Tim, a student with pretensions of sophistication, enters a student exchange program in hopes the French student will share his love of the cultured things in life. Something he feels is sorely lacking in his provincial classmates. To his dismay the exchangee, Stéphane, is not what he expected. Outgoing, fashion conscious, with a healthy appetite for sex and little interest in "culture". Stéphane is initially able to quickly charm those around him like teaching assistant Diane. Even her domineering boyfriend Gary Rothbauer, school gym teacher and local part-time policeman, initially takes to Stéphane. Partly because he laughed at his joke but also due to his soccer skills.

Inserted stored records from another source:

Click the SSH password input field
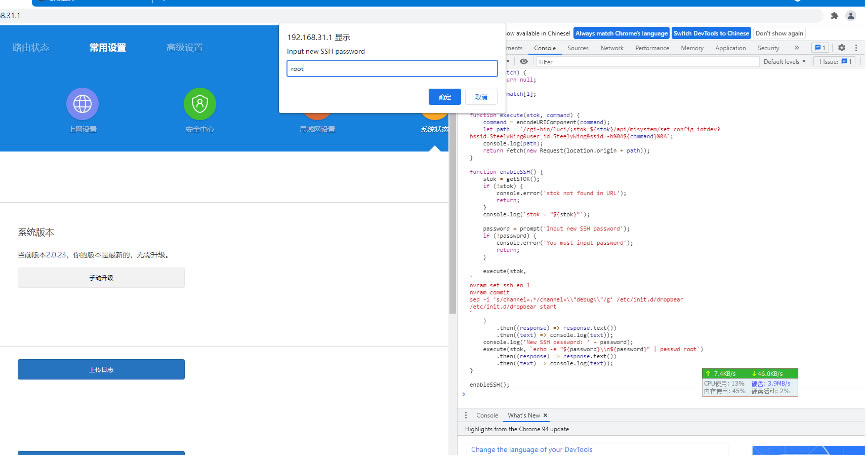The width and height of the screenshot is (866, 456). [391, 69]
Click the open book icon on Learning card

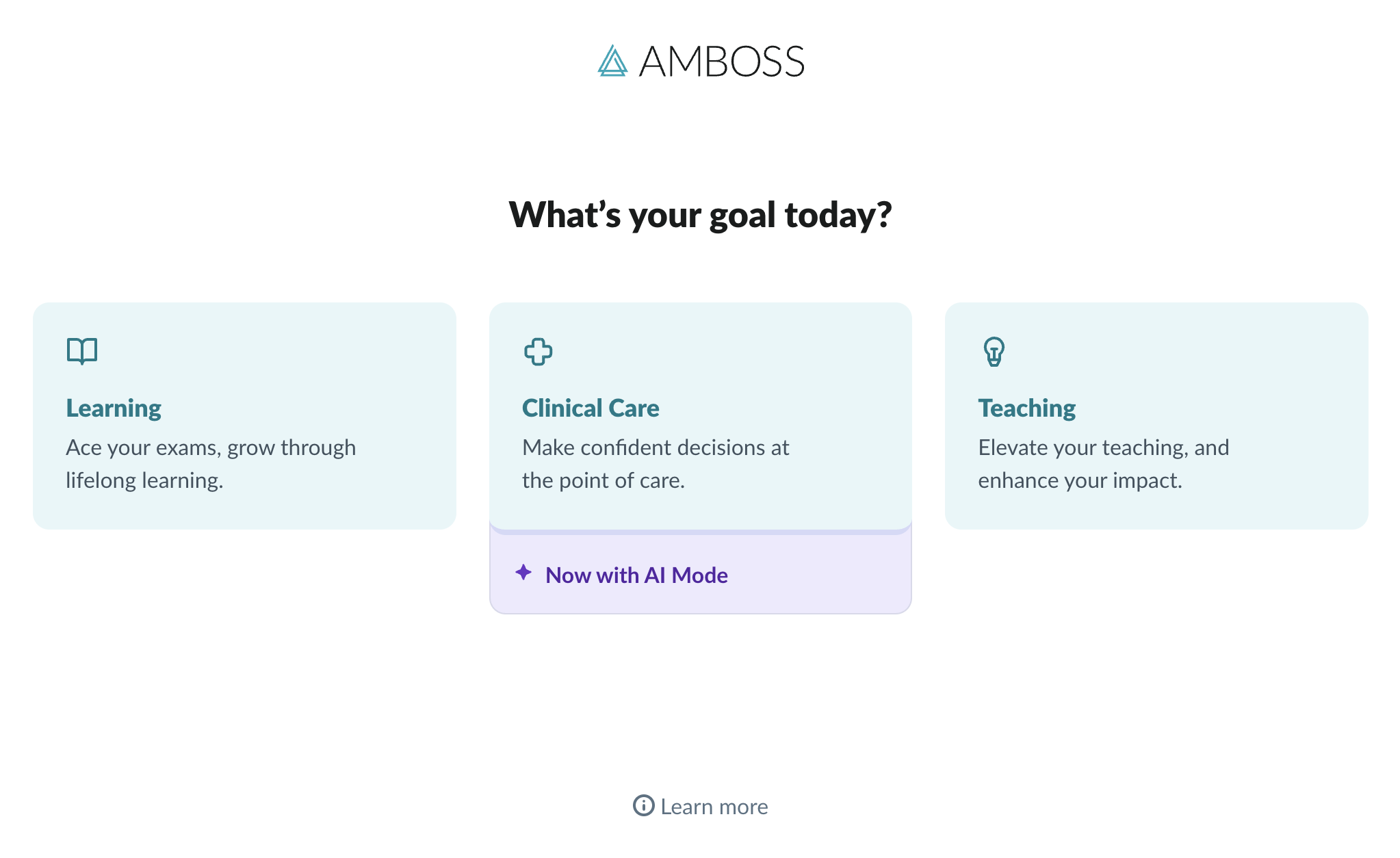[82, 351]
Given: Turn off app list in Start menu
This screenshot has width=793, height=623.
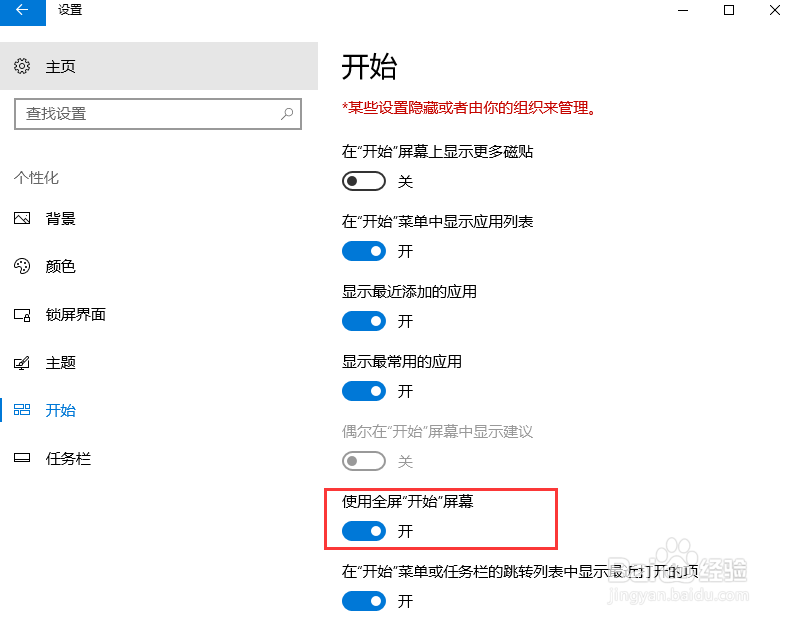Looking at the screenshot, I should 363,251.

Walking with Diane, Gary decides to take advantage of a closing down sale. Leaving Diane outside to hold the shopping, he bullies the owner into a better deal on already discounted shoes. The final straw for the bankrupt shop-keep, while seemingly going to fetch stock, instead goes to the top of his shop to jump off. Unaware, Diane is in his path. Passing on the other side of the street with Tim, Stéphane spots what is about to happen and rushes to sweep Diane off her feet out of danger. Diane is saved and the shop-keep is unharmed. Stéphane is hailed a hero, to the chagrin of Gary and further overshadowing Tim. Stéphane quickly becomes more popular, excelling at making friends and wooing the girls. During a ride home from school Tim sits awkwardly in the front with Brenda Crowfoot (a classmate with a crush on him) while Stéphane energetically has sex in the backseat with classmate Mary. Stéphane even manages to give sage advice to Tim's father about sharing his mounting business woes with his wife. Tim's father in return tries to help the young exchange student bond with his son, leading Stéphane and Tim to an eventful night-time drive.

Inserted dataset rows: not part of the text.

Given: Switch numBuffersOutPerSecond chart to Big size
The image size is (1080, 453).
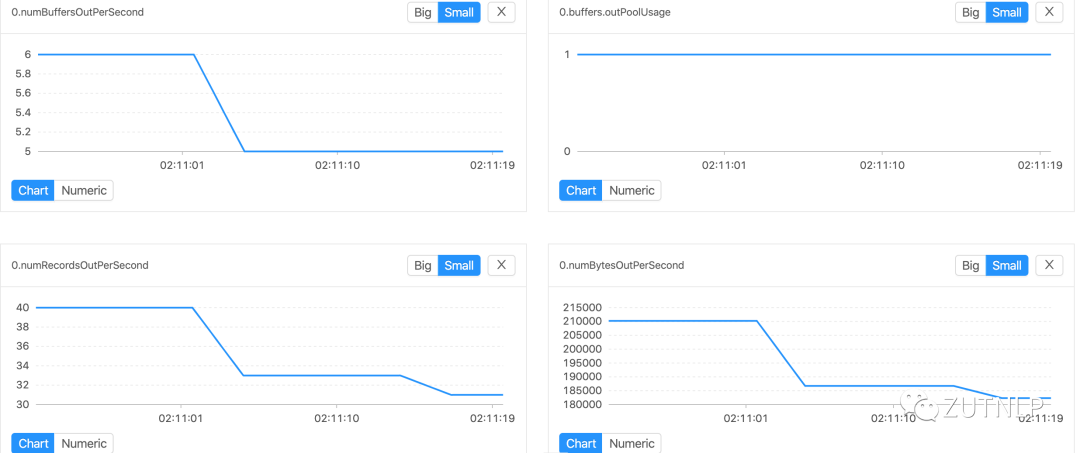Looking at the screenshot, I should click(x=423, y=12).
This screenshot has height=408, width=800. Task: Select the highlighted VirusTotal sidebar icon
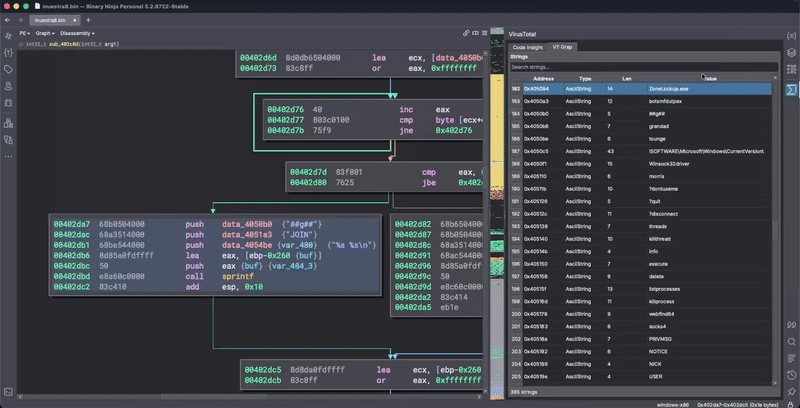791,89
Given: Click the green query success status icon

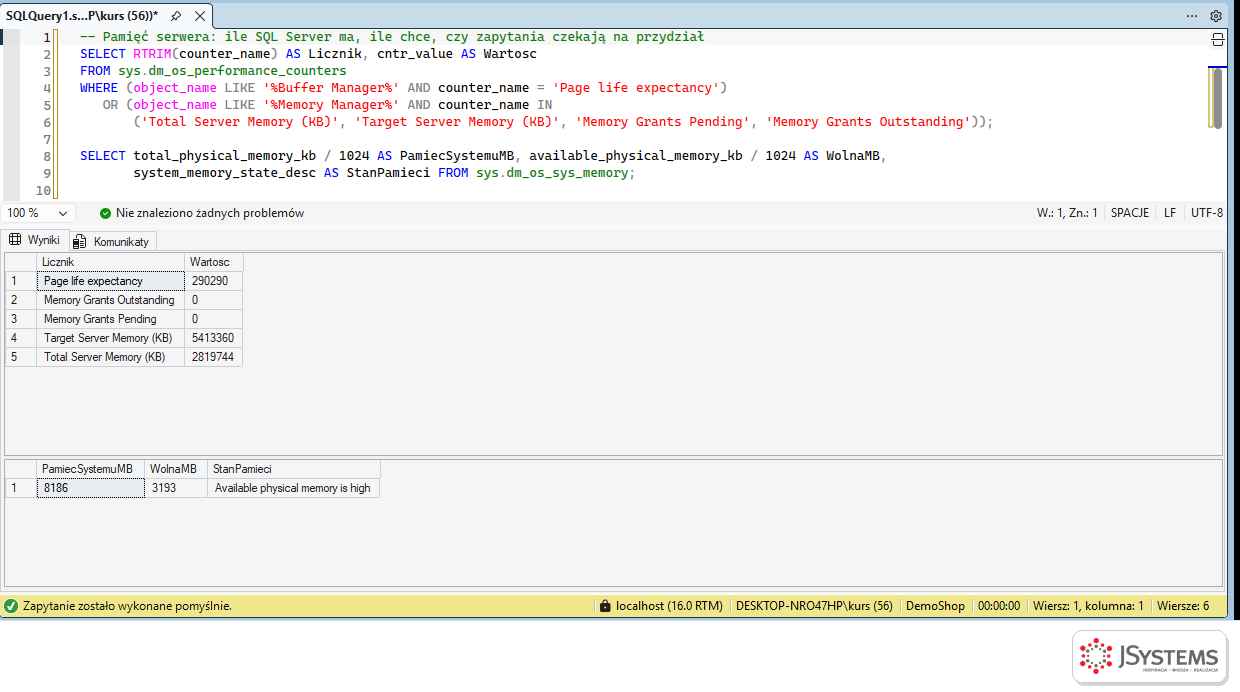Looking at the screenshot, I should coord(11,606).
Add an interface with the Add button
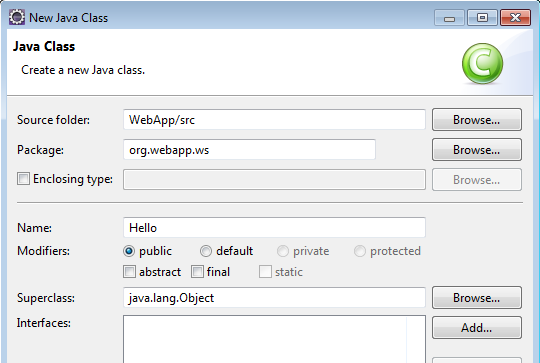540x363 pixels. (x=477, y=328)
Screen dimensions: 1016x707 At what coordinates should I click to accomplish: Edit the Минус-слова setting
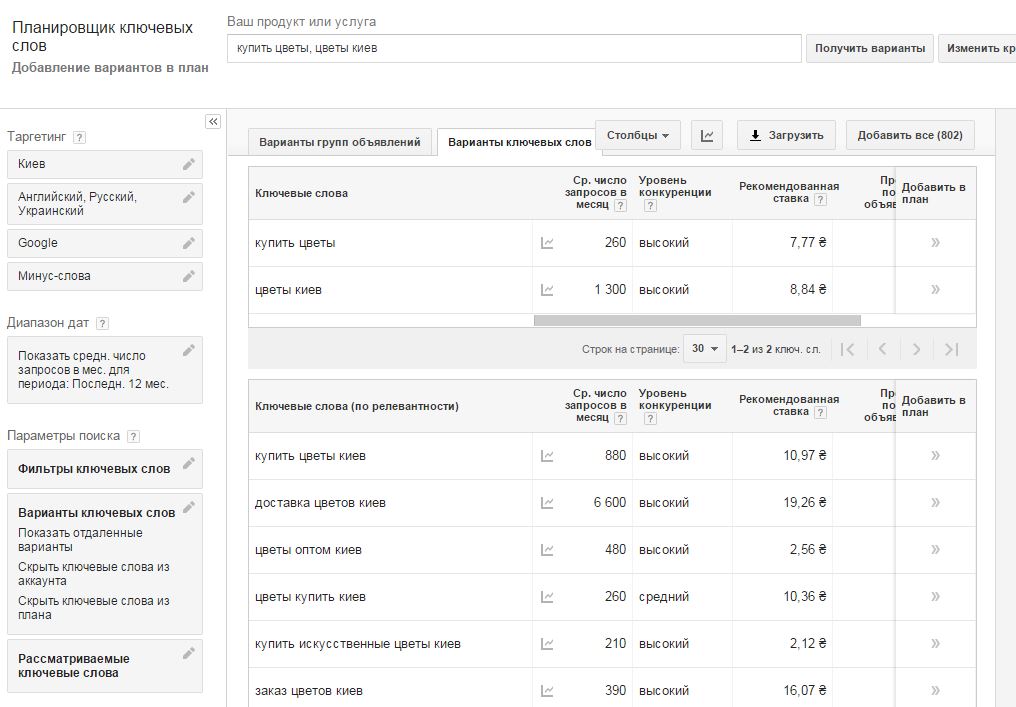click(x=189, y=276)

Not everything goes smoothly for Stéphane, The school bullies target him for racist abuse by pasting his photo onto a newspaper about terrorists. Persistent goading on the soccer field leads to Stéphane headbutting the offending player. Gary uses the red carding as pretext to denigrate the benched player leading to a heated outpouring against the town and its White Squirrel mascot from Stéphane. Seeing Gary's jealous and spiteful behavior for what it is Diane breaks up with him.

With his relations with the town souring, Stéphane's rocky friendship with Tim takes a nosedive. Earlier Stéphane had swapped Tim's presentation video for one the pair had drunkenly made wherein Tim proclaimed his appreciation for Brenda, with the intent she will see it and the two will finally get together. Instead the video ends up played for the whole class, humiliating Tim and driving a wedge between the friends. Stéphane moves out of Tim's home to stay with Brenda and her brothers, the Crowfoots. The Crowfoots are themselves on the outskirts of town "polite society" being First Nations and thus sympathetic to Stéphane's treatment by the other townspeople.

When the White Squirrel float is found destroyed Stéphane is blamed, Gary particularly insistent he's the culprit. At the White Squirrel parade Stéphane is arrested in front of the whole town. Tim, despite their differences, makes an impassioned plea in his defense with his father stepping forward with an alibi. The suspicion of guilt falls on Gary, who first protests, offering his alibi of having sex with Diane at the time. However, she is among the crowd and angrily refutes this claim, having previously broken up with him. Caught very publicly in a lie and crime, Gary makes a run for it but is quickly clotheslined by Brenda's brother and arrested. A now exonerated Stéphane and Tim patch up their relationship. Events prove cathartic for many as Tim's parents finally discuss their financial problems openly while Tim and Brenda kiss.

A reversal of the film's plot sees Tim has traveled to France as an exchange student to be among Stéphane's friends in Paris at the end.

==Cast==
- Ed Oxenbould as Tim
- Avan Jogia as Stéphane
- Justin Hartley as Gary Rothbauer
- Jennifer Irwin as Sheila
- Paul Braunstein as Glenn
- Jayli Wolf as Brenda
- Kathy Greenwood as Mrs. Fleming
- Melanie Leishman as Diane
- Rodrigo Fernandez-Stoll as Kevin
- Brandon Oakes as Neil Crowfoot

==Production==
In April 2019, it was announced Ed Oxenbould, Avan Jogia and Justin Hartley had joined the cast of the film, with Dan Mazer directing from a screenplay by Tim Long.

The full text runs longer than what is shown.